Auguri al Cocciuto, e a noi

Auguri al Cocciuto, che vorrà risorgere anche questa volta. Con quanta convinzione e quale impatto non è dato sapere, visti i precedenti ha tutta l’aria dell’ennesimo bel gesto, nobile quanto inutile. Prevedibilmente sarà un altro fallimento, la storia e i pronostici gli sono contro, ma non per questo rinuncerà a battersi. Questo anticonformista démodé ha una sua grandezza, lo straniero solitario emana un fascino misterioso, intrigante: dice e testimonia cose impensabili scomode rivoluzionarie, ed è capace di soffrire, bisogna ammetterlo, e paga di persona. E’ il suo tratto più umano, che ci muove a sentimenti di tenera compassione e simpatia: quanto ci piacciono e commuovono i perdenti generosi e impavidi.
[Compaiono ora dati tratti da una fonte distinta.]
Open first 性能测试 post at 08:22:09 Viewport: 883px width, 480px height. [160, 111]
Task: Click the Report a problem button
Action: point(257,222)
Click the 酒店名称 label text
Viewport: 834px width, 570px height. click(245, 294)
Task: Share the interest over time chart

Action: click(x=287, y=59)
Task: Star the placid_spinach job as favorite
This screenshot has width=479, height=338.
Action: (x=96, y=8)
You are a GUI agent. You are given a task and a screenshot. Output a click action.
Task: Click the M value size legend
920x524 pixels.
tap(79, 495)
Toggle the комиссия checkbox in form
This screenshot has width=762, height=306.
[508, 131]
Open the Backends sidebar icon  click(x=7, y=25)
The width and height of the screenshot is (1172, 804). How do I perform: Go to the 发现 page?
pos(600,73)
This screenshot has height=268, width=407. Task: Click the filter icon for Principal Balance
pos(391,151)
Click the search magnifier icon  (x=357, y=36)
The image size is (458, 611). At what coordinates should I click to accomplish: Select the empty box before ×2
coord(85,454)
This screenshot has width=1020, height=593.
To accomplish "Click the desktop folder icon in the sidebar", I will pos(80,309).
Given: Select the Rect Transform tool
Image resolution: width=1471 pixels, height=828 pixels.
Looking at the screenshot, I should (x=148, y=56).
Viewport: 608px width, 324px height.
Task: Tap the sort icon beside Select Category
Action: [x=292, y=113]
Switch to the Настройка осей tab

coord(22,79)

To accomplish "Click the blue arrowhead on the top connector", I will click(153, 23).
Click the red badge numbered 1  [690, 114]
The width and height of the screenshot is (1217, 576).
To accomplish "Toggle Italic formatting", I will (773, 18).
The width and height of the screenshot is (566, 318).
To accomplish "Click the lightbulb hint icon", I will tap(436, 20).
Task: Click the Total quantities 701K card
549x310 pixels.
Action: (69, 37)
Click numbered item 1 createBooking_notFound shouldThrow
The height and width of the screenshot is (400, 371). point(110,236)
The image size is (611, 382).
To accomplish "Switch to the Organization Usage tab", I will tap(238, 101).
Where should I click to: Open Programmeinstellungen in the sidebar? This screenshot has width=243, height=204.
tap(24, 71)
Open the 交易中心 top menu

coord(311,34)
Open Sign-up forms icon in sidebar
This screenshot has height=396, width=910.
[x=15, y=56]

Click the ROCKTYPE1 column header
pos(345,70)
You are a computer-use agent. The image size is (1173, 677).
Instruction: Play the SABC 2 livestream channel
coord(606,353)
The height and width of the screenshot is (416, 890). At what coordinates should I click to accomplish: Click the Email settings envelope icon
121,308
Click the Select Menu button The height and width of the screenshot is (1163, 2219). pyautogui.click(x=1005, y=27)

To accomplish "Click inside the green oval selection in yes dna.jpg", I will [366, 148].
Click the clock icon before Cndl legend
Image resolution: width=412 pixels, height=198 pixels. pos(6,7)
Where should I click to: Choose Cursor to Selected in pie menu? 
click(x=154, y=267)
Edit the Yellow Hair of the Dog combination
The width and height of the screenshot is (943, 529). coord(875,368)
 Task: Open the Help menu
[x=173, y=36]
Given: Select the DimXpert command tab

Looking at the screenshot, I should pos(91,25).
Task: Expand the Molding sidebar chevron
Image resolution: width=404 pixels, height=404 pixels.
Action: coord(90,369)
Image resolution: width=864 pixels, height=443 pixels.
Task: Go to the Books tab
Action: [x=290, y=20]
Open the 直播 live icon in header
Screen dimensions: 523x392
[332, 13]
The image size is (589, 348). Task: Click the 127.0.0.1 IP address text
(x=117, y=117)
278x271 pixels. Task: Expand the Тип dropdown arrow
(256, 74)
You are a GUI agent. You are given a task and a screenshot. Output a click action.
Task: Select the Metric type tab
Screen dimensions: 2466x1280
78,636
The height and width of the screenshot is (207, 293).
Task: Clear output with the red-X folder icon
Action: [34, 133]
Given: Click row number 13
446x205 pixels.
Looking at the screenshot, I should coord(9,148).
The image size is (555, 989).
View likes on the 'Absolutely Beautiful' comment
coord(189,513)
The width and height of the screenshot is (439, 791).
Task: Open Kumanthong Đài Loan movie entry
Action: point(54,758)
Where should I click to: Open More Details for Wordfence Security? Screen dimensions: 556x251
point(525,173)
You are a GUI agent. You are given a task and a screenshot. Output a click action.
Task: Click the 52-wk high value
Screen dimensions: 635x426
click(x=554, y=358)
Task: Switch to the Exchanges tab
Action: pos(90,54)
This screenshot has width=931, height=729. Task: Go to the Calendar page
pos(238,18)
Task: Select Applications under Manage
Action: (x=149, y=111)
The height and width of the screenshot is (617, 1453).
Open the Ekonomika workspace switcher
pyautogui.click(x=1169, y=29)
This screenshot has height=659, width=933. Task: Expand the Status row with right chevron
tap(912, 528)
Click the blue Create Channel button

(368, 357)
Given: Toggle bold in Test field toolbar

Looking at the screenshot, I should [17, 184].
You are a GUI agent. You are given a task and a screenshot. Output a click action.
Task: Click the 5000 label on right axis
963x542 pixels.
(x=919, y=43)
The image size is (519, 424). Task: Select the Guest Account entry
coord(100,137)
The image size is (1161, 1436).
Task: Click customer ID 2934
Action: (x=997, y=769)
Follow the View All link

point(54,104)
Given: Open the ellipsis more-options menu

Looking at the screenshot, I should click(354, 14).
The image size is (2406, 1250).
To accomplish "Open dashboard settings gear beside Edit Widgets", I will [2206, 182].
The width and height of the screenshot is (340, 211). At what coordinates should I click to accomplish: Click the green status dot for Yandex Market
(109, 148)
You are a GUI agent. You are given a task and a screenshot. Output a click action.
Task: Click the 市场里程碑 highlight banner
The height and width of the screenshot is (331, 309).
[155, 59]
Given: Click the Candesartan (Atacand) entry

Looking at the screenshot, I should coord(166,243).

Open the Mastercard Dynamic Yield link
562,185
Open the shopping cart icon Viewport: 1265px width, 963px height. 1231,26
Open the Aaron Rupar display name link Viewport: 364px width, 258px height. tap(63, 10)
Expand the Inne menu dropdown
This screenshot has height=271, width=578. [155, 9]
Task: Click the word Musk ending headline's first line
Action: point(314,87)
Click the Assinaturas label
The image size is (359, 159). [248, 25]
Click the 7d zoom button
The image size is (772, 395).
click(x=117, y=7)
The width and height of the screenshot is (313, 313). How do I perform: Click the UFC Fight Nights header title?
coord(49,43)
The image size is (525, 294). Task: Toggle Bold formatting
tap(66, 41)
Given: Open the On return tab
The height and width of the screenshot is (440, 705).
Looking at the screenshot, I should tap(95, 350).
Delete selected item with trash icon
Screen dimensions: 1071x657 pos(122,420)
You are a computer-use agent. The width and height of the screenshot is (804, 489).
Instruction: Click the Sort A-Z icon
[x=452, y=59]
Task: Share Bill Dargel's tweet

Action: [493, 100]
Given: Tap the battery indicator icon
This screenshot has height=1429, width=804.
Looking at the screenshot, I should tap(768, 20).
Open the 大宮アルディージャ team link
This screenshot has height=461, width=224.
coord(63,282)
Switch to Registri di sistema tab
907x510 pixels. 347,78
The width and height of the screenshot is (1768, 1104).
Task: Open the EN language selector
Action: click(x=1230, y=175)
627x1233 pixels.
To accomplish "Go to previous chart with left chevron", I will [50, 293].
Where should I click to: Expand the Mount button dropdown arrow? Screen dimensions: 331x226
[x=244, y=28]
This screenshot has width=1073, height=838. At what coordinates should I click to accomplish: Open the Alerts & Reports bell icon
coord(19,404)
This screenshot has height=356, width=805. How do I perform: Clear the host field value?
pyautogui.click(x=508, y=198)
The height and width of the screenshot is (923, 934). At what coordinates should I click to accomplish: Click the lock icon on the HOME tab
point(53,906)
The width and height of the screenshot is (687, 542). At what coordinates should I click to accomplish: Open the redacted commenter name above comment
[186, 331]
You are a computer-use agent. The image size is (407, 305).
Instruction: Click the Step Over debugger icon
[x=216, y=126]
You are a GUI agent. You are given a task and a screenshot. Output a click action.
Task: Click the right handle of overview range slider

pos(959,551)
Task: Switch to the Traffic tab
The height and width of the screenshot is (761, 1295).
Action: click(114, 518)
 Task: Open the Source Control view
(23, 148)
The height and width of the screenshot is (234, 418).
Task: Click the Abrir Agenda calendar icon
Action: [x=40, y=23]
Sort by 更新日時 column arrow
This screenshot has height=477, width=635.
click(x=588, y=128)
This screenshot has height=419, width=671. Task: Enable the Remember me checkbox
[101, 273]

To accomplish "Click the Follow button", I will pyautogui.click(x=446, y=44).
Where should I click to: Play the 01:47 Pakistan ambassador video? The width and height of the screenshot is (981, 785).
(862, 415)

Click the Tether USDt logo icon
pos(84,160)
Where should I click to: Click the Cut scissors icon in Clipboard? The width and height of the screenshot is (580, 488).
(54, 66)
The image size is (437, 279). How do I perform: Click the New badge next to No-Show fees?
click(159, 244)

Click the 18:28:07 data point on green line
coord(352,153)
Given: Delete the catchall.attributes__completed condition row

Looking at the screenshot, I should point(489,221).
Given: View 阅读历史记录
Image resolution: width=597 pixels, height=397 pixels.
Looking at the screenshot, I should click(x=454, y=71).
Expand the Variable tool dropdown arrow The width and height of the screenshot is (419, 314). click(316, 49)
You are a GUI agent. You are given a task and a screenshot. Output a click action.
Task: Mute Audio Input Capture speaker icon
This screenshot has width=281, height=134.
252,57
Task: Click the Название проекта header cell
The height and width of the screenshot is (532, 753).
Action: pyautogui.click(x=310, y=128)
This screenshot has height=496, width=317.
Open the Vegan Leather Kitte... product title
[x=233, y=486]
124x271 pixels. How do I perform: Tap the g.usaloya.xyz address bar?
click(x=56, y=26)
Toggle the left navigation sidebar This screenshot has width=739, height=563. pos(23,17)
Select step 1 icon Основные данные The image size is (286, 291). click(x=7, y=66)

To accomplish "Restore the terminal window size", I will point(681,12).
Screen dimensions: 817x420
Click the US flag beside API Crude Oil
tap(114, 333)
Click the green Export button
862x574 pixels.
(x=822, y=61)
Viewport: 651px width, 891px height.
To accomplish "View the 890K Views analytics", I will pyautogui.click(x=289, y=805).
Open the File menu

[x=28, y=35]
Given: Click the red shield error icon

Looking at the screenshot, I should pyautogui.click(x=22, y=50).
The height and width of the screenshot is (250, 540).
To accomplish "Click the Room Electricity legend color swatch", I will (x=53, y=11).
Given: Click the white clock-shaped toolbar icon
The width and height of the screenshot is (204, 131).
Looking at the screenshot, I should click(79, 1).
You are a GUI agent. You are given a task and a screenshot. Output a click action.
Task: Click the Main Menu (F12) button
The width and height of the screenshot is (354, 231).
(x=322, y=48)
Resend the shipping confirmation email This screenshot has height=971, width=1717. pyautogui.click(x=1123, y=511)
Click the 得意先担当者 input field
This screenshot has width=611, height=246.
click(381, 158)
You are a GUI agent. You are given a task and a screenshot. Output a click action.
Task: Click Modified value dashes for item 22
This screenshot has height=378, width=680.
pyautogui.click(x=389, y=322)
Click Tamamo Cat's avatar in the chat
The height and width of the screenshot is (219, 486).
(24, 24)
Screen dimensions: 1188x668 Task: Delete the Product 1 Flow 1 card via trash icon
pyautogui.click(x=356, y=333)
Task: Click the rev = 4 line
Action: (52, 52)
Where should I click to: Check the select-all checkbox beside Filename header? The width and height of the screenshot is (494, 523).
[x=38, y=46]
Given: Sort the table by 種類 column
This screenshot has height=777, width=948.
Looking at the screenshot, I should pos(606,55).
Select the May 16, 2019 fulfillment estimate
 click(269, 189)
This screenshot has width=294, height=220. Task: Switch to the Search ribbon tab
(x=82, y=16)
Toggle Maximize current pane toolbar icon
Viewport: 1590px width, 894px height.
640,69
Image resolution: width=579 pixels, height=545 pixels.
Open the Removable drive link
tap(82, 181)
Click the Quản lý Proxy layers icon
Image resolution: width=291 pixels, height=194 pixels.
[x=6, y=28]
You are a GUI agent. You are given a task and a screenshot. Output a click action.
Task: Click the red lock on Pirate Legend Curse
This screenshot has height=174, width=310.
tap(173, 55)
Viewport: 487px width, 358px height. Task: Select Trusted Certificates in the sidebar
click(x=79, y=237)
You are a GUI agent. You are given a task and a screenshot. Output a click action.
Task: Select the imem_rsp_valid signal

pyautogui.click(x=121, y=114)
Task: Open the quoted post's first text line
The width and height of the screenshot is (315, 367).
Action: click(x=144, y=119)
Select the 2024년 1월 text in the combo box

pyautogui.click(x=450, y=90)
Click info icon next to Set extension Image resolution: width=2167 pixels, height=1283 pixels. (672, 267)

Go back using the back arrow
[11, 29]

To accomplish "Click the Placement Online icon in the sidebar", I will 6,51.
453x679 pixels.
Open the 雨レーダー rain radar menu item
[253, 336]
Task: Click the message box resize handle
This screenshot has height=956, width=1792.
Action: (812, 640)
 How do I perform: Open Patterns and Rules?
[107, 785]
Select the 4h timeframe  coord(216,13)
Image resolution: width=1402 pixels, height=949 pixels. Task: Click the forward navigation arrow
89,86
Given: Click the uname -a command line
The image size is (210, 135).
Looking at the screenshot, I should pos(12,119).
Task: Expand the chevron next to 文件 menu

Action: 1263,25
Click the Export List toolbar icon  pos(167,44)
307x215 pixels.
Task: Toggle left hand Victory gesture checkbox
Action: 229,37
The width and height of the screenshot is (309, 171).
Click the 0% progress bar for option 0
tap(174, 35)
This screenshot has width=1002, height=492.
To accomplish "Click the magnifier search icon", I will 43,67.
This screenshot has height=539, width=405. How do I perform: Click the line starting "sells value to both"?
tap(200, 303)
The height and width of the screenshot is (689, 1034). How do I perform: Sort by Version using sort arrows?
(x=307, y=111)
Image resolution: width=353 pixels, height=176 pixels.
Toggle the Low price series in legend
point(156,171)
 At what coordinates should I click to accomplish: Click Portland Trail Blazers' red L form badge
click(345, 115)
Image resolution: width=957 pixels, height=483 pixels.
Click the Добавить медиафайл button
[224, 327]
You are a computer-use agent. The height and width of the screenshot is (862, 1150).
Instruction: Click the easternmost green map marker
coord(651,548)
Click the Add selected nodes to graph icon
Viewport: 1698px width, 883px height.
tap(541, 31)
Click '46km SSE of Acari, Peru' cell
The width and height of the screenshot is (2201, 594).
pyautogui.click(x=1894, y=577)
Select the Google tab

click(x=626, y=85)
Ma invece che star lì con l’aria di chi la sa lunga a commentare scuotendo la testa l’impari sfida con il mondo, il tradimento e l’immancabile sconfitta con annesso sacrificio, noi cosa aspettiamo? Noi, quando ci decideremo finalmente a risorgere? Lui è morto, noi ancora no, ancorché deboli impauriti confusi smarriti. Per lui, personaggio tragico, il destino è segnato sino alla fine dei tempi; per noi risorgere da vivi dovrebbe essere meno arduo, e l’esito non è scontato. Ci attende un lavorone, ma potremmo anche farcela, non è mica detto.